> [Requirement]
Take the line that has "Tap Outlook notification icon in status bar" in it and every line after it to the end of the entries, and reproduce them exactly.
Segment Start: Given data
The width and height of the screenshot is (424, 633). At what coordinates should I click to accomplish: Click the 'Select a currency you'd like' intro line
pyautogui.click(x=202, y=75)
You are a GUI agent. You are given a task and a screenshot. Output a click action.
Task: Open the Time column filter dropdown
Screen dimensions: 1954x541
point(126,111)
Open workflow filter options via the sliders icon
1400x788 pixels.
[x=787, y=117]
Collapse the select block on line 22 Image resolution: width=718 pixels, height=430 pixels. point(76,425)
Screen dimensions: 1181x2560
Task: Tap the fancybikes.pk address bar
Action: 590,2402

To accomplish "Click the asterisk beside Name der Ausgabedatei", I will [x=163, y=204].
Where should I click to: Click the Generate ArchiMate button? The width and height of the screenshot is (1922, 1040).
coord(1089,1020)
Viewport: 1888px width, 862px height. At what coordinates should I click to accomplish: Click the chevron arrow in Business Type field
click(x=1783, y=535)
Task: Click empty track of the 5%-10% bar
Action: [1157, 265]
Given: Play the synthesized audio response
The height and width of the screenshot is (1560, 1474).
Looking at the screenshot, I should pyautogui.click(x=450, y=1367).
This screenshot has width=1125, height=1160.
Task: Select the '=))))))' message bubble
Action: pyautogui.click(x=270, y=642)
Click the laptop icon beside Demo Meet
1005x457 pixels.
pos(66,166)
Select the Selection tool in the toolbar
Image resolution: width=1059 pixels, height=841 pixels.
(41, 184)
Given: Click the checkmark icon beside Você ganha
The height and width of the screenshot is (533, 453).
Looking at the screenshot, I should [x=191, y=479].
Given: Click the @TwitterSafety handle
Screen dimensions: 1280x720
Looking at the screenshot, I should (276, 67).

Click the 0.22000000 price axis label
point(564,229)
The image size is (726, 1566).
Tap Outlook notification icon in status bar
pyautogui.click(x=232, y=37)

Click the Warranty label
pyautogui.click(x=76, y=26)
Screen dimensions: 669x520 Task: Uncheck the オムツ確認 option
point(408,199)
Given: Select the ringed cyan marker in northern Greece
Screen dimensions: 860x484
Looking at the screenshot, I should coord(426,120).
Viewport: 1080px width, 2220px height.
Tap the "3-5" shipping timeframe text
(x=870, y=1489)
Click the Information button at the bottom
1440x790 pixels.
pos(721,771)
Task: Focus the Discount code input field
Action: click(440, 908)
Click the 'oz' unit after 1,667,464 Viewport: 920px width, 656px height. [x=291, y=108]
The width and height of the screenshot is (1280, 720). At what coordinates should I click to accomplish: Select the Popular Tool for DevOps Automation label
Segment End: Given data
> [Response for this exercise]
Tap Outlook notification icon in status bar
pyautogui.click(x=232, y=37)

Click the Warranty label
pyautogui.click(x=76, y=26)
Screen dimensions: 669x520 Task: Uncheck the オムツ確認 option
point(408,199)
Given: Select the ringed cyan marker in northern Greece
Screen dimensions: 860x484
Looking at the screenshot, I should coord(426,120).
Viewport: 1080px width, 2220px height.
Tap the "3-5" shipping timeframe text
(x=870, y=1489)
Click the Information button at the bottom
1440x790 pixels.
pos(721,771)
Task: Focus the Discount code input field
Action: click(440, 908)
Click the 'oz' unit after 1,667,464 Viewport: 920px width, 656px height. [x=291, y=108]
The width and height of the screenshot is (1280, 720). At what coordinates should I click to accomplish: Select the Popular Tool for DevOps Automation label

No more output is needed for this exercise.